Border security: Holding Indonesia to account for people-smuggling

Indonesia has again escaped criticism for recent outrageous posturing by the Indonesian Vice-President and their Ambassador to Australia. This is largely due to public debate on asylum-seeking in Australia once again mistakenly assuming that this is an Australian domestic issue alone when it is integrally a strategic policy issue with domestic ramifications. The situation has been exacerbated by the usual emotive sidetracking into irrelevancies that dwell on the symptoms of Australia's dilemma rather than address the real causes and the actual solutions needed.
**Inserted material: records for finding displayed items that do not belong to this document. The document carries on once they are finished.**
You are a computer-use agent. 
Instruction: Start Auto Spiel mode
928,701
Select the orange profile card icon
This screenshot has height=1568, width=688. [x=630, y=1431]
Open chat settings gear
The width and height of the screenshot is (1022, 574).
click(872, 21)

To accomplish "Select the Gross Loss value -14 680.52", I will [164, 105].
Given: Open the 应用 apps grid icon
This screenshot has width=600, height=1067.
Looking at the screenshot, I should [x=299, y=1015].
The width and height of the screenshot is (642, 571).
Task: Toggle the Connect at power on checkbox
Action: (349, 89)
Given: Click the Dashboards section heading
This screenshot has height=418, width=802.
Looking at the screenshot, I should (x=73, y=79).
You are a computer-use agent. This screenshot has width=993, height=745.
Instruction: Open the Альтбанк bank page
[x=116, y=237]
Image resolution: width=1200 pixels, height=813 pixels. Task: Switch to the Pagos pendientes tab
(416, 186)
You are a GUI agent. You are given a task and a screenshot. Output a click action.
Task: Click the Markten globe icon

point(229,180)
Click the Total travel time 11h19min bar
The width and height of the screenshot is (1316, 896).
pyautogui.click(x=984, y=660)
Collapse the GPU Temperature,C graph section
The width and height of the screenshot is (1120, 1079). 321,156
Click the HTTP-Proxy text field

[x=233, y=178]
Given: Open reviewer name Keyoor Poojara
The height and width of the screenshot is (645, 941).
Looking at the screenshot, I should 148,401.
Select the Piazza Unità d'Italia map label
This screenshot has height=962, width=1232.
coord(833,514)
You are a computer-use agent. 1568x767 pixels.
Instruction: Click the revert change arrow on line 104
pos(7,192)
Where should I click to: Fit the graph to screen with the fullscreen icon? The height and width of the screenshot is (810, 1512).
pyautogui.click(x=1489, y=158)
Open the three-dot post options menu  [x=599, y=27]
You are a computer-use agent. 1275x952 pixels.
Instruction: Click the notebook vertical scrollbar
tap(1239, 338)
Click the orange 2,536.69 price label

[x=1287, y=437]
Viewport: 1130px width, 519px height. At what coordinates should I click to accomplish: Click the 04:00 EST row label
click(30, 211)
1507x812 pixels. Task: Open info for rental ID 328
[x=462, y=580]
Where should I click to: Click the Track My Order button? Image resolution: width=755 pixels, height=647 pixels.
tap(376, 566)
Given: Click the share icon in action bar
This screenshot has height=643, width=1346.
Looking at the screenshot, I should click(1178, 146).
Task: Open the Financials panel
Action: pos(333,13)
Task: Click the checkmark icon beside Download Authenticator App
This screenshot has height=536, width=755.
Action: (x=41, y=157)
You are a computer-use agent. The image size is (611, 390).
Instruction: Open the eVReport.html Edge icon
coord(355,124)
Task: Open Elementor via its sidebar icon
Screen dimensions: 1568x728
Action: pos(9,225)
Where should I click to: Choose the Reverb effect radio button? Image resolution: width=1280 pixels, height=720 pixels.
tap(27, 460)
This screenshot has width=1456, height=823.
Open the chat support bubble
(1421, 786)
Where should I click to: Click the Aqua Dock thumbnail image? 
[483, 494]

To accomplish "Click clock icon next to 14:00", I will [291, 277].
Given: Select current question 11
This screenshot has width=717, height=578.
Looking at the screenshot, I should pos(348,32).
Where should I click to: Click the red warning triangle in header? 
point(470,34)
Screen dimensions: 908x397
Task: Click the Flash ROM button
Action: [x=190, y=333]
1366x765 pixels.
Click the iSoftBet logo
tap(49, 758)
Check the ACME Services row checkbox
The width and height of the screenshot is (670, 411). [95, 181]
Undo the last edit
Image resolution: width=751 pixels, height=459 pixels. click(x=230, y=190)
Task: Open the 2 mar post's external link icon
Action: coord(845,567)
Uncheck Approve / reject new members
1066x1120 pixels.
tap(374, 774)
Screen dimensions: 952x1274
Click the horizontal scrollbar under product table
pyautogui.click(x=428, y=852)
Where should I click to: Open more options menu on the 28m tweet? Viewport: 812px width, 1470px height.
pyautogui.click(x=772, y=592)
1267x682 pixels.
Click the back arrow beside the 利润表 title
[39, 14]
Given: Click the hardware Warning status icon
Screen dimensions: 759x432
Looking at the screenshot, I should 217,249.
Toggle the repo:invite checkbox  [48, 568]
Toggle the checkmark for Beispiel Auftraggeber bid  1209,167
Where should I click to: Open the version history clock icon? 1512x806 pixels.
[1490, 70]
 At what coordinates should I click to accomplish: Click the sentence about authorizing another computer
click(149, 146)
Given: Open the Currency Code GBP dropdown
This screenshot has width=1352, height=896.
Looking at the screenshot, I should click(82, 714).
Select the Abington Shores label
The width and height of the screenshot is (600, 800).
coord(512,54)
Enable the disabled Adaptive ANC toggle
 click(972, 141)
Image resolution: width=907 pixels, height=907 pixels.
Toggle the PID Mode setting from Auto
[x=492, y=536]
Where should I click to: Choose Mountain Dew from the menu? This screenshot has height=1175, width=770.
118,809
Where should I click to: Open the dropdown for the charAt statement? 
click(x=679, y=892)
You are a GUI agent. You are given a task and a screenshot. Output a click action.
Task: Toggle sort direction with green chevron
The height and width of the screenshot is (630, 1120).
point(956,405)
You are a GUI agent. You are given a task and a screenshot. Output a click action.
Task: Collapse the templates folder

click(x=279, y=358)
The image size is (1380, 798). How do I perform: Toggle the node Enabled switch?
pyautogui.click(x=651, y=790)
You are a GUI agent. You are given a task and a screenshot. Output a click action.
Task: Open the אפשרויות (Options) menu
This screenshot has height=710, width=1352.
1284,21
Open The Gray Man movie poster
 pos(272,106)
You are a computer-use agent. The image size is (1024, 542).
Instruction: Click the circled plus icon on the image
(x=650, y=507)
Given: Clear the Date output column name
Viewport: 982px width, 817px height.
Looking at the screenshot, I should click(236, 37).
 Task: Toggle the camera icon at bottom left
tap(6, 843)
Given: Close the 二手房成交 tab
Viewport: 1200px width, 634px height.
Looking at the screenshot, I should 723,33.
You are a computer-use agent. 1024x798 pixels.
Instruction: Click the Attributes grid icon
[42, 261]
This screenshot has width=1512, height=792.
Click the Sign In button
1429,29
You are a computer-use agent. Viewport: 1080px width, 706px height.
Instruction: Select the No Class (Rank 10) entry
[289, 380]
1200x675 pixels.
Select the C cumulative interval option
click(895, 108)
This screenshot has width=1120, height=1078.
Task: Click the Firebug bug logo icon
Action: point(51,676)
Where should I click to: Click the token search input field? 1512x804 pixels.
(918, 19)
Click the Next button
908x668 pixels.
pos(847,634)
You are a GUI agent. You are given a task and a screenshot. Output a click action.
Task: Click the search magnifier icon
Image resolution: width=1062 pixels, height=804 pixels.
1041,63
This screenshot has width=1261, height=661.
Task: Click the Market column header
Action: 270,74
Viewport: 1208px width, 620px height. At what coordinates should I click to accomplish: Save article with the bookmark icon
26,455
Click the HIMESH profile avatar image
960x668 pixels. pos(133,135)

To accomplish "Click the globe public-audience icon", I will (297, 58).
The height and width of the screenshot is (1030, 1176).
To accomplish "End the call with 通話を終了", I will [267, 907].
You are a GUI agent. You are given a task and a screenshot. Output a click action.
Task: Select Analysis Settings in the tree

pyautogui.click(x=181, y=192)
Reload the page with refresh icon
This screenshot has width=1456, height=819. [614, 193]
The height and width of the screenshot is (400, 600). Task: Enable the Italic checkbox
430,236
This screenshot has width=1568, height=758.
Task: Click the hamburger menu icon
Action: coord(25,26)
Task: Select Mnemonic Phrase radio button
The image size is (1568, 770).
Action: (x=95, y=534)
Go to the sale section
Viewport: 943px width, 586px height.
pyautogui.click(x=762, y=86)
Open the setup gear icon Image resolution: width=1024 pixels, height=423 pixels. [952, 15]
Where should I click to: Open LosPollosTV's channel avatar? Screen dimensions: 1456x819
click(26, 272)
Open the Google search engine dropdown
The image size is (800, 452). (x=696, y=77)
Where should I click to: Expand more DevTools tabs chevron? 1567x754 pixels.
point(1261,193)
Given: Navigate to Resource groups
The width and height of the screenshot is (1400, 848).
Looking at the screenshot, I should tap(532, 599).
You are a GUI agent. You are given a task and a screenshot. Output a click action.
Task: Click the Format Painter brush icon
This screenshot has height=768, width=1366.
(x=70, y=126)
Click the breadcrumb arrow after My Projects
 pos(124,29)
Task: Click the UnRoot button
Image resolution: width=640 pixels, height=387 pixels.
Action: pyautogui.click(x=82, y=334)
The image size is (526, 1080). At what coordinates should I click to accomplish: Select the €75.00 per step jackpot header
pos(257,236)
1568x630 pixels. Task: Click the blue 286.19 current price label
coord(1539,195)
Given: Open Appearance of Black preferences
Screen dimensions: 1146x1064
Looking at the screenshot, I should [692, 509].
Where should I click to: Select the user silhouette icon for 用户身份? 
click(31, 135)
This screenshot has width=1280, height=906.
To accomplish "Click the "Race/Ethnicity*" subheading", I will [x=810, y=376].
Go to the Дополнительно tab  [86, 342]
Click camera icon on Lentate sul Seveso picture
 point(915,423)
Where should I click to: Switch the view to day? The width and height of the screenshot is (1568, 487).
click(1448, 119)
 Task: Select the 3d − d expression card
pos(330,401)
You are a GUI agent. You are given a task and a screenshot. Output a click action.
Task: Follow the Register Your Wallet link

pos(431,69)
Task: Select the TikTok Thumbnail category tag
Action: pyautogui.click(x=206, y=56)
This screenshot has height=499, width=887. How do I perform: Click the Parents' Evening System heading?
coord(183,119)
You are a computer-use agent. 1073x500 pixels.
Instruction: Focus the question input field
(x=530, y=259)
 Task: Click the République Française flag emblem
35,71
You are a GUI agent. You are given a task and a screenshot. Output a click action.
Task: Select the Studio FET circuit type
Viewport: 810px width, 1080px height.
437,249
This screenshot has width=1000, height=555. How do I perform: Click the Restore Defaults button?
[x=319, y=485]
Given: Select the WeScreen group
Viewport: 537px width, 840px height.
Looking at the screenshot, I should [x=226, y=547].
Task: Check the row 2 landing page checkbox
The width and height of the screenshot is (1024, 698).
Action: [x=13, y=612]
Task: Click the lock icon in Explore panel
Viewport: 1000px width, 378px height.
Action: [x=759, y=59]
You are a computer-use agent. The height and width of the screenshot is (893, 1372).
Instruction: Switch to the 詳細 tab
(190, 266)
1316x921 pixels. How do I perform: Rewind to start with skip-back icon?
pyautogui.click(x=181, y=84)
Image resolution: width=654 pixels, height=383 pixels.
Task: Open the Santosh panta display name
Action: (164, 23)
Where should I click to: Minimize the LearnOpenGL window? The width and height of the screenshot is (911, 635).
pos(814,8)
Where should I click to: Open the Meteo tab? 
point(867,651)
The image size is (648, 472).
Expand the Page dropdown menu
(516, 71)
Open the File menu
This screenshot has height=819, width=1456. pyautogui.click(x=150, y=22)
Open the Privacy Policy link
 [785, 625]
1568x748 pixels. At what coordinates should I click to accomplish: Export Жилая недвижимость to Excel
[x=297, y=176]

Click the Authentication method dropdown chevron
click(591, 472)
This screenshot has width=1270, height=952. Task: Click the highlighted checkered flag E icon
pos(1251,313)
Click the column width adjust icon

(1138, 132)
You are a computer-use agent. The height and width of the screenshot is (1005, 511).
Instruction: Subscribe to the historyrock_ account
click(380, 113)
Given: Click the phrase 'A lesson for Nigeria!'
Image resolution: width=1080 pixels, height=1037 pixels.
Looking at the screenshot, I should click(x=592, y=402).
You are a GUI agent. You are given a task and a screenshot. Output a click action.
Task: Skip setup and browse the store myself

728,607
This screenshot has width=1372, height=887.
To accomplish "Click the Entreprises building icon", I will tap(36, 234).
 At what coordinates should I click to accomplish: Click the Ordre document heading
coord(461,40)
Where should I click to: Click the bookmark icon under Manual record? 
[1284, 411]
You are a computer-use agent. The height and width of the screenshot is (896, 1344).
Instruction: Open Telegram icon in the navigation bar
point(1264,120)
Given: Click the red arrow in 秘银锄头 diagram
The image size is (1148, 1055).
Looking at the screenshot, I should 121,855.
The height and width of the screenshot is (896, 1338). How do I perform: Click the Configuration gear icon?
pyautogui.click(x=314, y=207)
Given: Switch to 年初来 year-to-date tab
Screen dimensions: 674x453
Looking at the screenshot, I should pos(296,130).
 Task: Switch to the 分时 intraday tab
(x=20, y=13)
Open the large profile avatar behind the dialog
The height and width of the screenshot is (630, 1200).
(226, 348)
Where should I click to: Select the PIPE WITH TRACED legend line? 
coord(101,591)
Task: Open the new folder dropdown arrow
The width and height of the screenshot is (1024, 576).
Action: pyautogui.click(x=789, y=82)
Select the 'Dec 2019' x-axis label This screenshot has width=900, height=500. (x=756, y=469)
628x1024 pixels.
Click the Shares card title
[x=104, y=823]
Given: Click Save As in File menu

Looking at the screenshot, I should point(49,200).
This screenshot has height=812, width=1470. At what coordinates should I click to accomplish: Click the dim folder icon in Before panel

The hypocrisy and contravention of international law and international good citizenship of Indonesian posturing needs to be robustly challenged rather than naively accepted at face value.

 

Letter to The Australian
Saturday, 29 June 2013
(published Monday, 01 July 2013) 

Asylum-seeking is a strategic policy issue with domestic ramifications, not vice versa, as most public debate wrongly assumes.

And also just one facet of our complex strategic relations with our regional neighbours.

But enough is enough.

Recent Indonesian posturing that they are not the source of asylum-seeker flows, that this is solely Australia’s problem and that Indonesia is somehow not involved, are examples of a perpetrator blaming the victim.

When an Indonesian boat, organised by Indonesia-based (and often Indonesian) people smugglers, leaves an Indonesian port contrary to Indonesian law through the corruption or incompetence (at best) of Indonesian officials, Indonesia cannot evade majority responsibility.

Especially where the passengers illegally entered Indonesia using false documents that Indonesian officials know to be false but ignore through corruption, incompetence, misguided religious sympathy, anti-Australian racism or plain disregard for their national responsibility to reciprocate Australia’s longstanding status as a friendly and supportive neighbour.

Or when the boats are deliberately sabotaged well inside Indonesia’s internationally-designated zone of search & rescue responsibility, to force rescue by our navy, because the Indonesians refuse to rescue them as a deliberate policy response or through further incompetence or corruption.

Moreover, while refusing to sign the Refugee Convention — and rarely held to account for it in Australian debate — Indonesia is a signatory to the Protocol against the Smuggling of Migrants by Land, Sea and Air of the UN Convention on Transnational Organised Crime.

Its now well past the time that Indonesia was held to account for not meeting its obligations under international law, its own law and international good citizenship.

They could, for example, turn the tap off at Jakarta airport.

Australian discussion of asylum-seeking is invalid if it does not address the major part played by Indonesia’s serious derelictions of responsibility.

And especially where Indonesian official blustering is accepted blindly rather than challenged objectively.